If we are to call both of these things "learning", we do have to acknowledge that they are drastically different meanings of the therm.

[1] And no, answers to naive queries about how X works do not prove it "understands" X, merely that the training data contains enough instances of this question being answered to be memorizeable. Which for a language like C is going to be a lot. Consider e.g. that an overwhelming majority of universities in the world have at least one C course.

Debian dismisses AI-contributions policy

Posted May 13, 2024 15:44 UTC (Mon) by bluca (subscriber, #118303) [Link]

> LLMs don't have that, they just try to predict what the answer would be on stackoverflow. Including aparently, much to my delight, "closed as duplicate". If you try using them for actually writing code, it very quickly becomes clear they have no actual understanding of the language beyond stochastically regurgitating online tutorials[1]. They falter as soon as you ask for something that isn't a minor variation of a common question or something that has been uploaded on github thousands of times.

That's really not true for the normal use case, which is fancy autocomplete.
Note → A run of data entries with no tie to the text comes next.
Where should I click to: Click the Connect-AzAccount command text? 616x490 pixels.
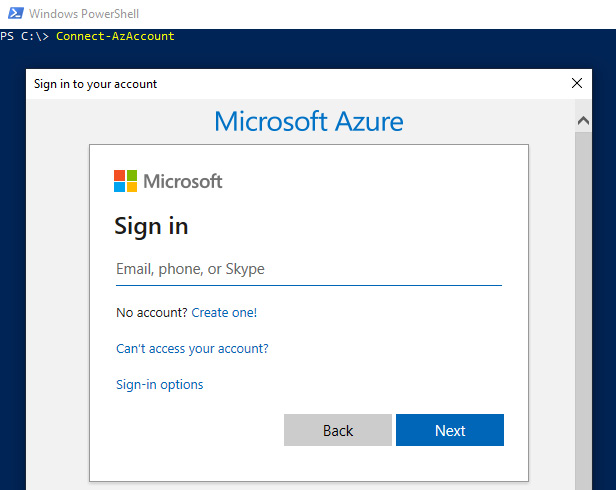coord(115,36)
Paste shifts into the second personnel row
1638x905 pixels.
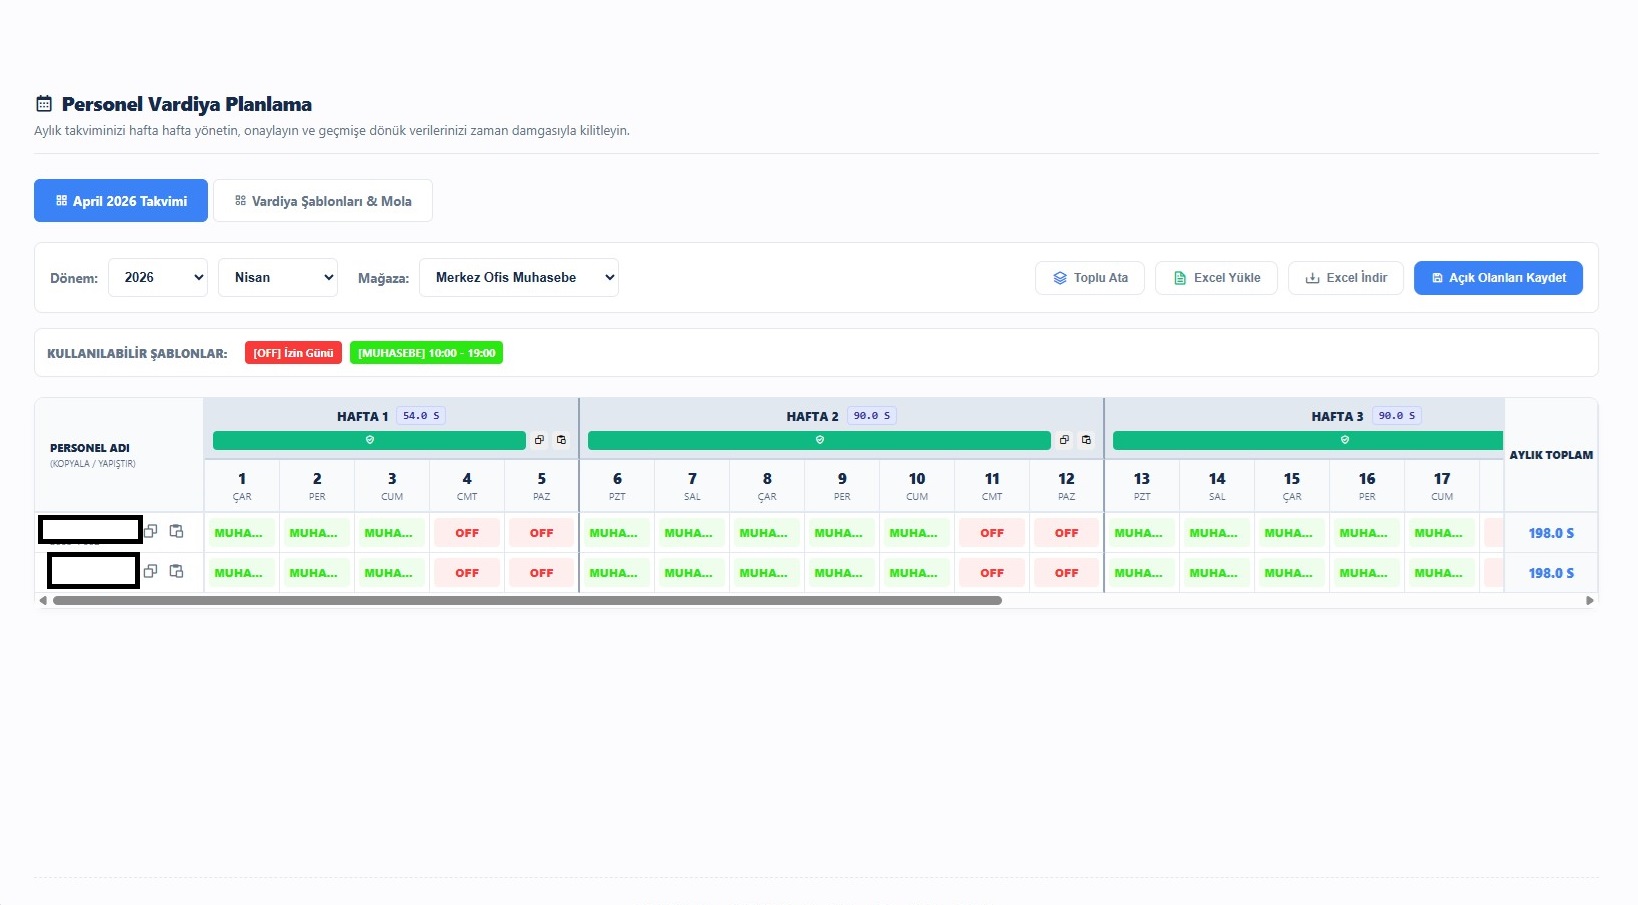pyautogui.click(x=176, y=571)
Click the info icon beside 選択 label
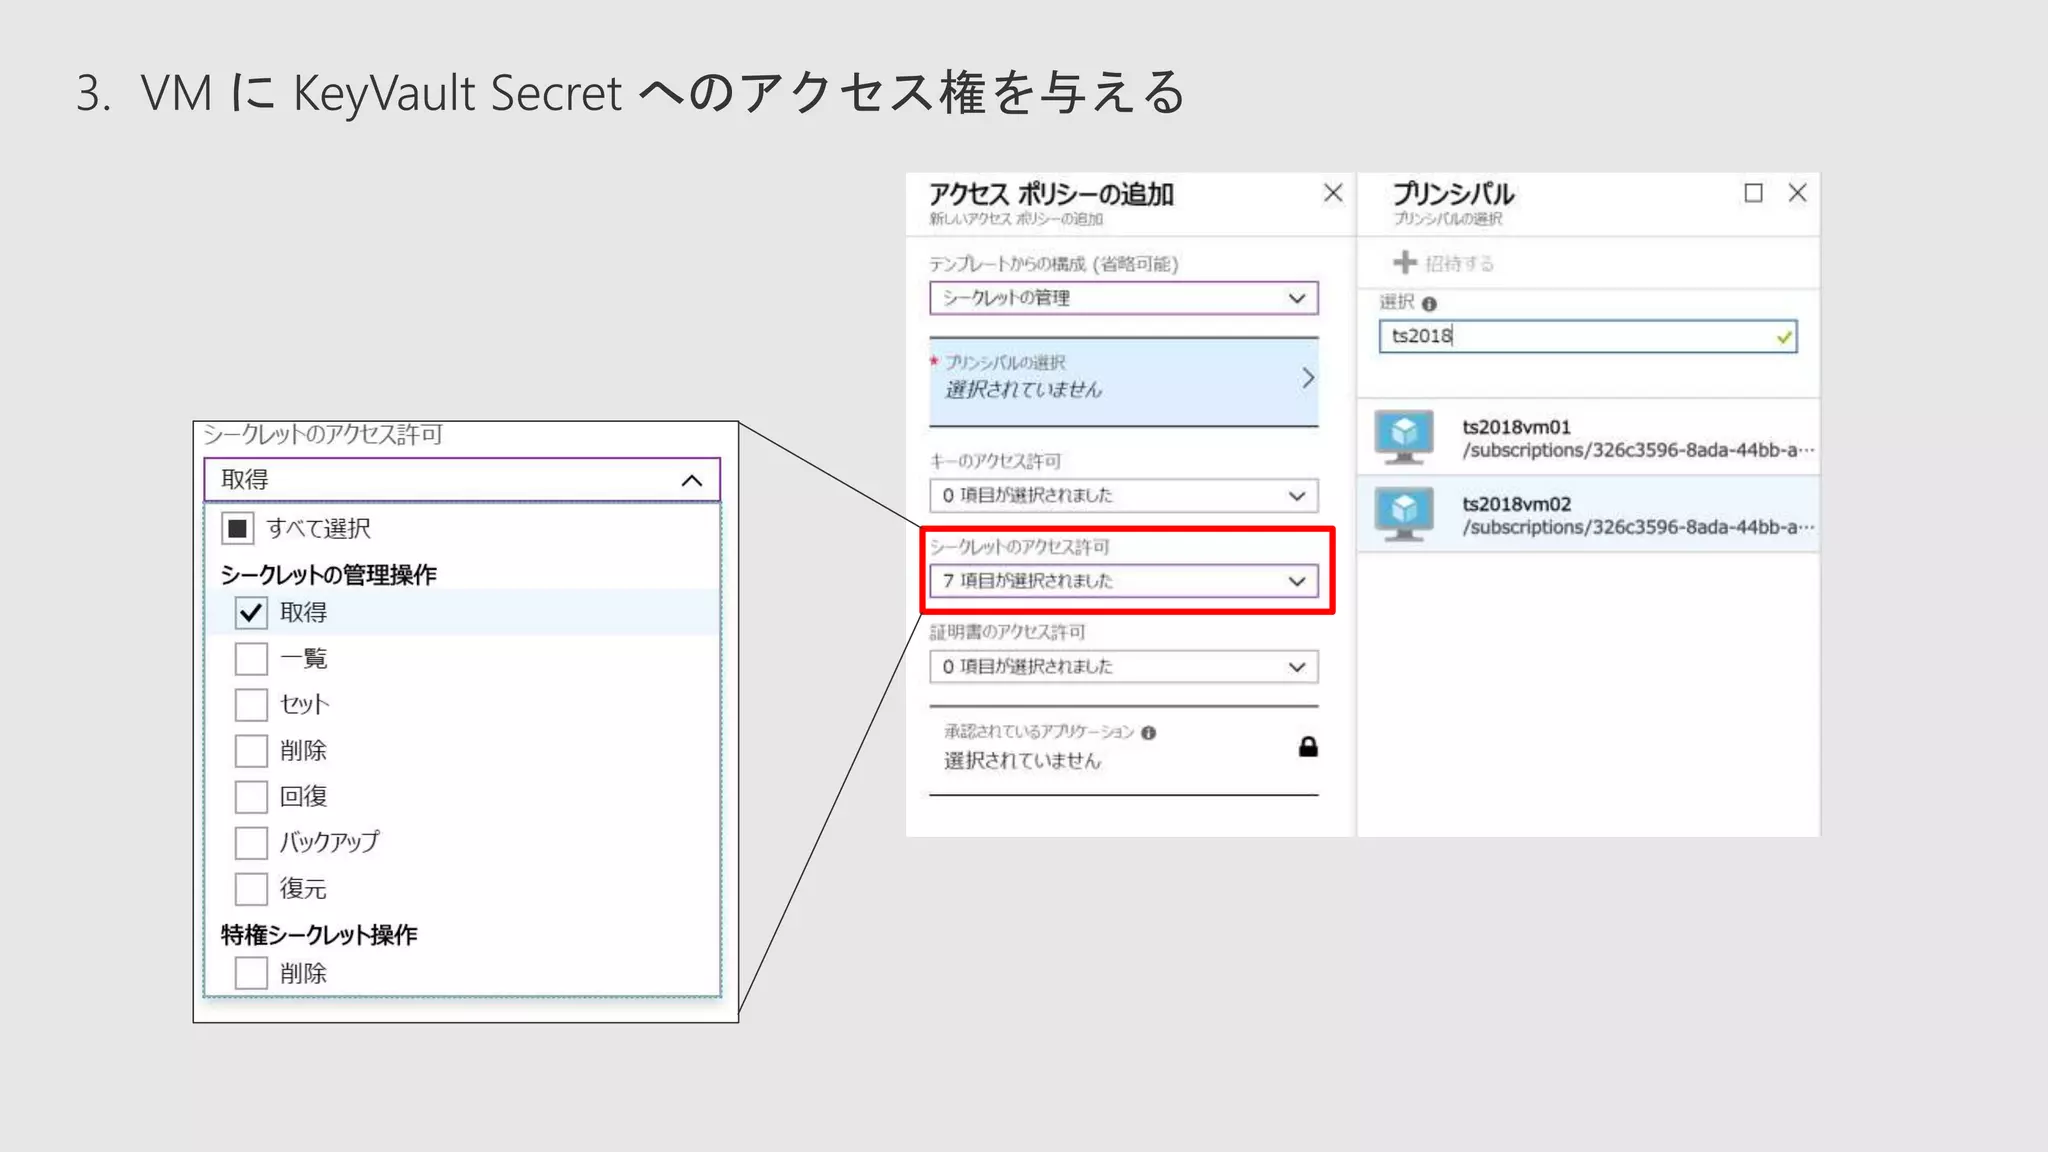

It doesn't just regurgitate online tutorials or stack overflow, it provides autocompletion based on the body of work you are currently working on, which is why it's so useful as a tool. The process is the same stochastic parroting mind you, of course language models don't really learn anything in the sense of gaining an "understanding" of something in the human sense.

Debian dismisses AI-contributions policy

Posted May 13, 2024 20:39 UTC (Mon) by rschroev (subscriber, #4164) [Link]

Have you tried something like CoPilot? I've been trying it out a bit over the last three weeks (somewhat grudgingly). One of the things that became clear quite soon is that it does not just gets it code from StackOverflow and GitHub and the like; it clearly tries to adapt to the body of code I'm working on (it certainly doesn't always gets it right, but that's a different story.)

An example, to make things more concrete. Let's say I have a struct with about a dozen members, and a list of key-value pairs, where those keys are the same as the names of the struct members, and I want to assign the values to the struct members. I'll start writing something like:

for (auto &kv: kv_pairs) {
	if (kv.first == "name")
		mystruct.name = kv.second;
	// ...
}

It then doesn't take long before CoPilot starts autocompleting with the remaining struct members, offering me the exact code I was trying to write, even when I'm pretty sure the names I'm using are unique and not present in publicly accessible sources.

I'm not commenting on the usefulness of all this; I'm just showing that what it does is not just applying StackOverflow and GitHub to my code.

We probably should remember that LLMs are not all alike. It's very well possible that e.g. ChatGPT would have a worse "understanding" (for lack of a better word) of my code, and would rely much more on what it learned before from public sources.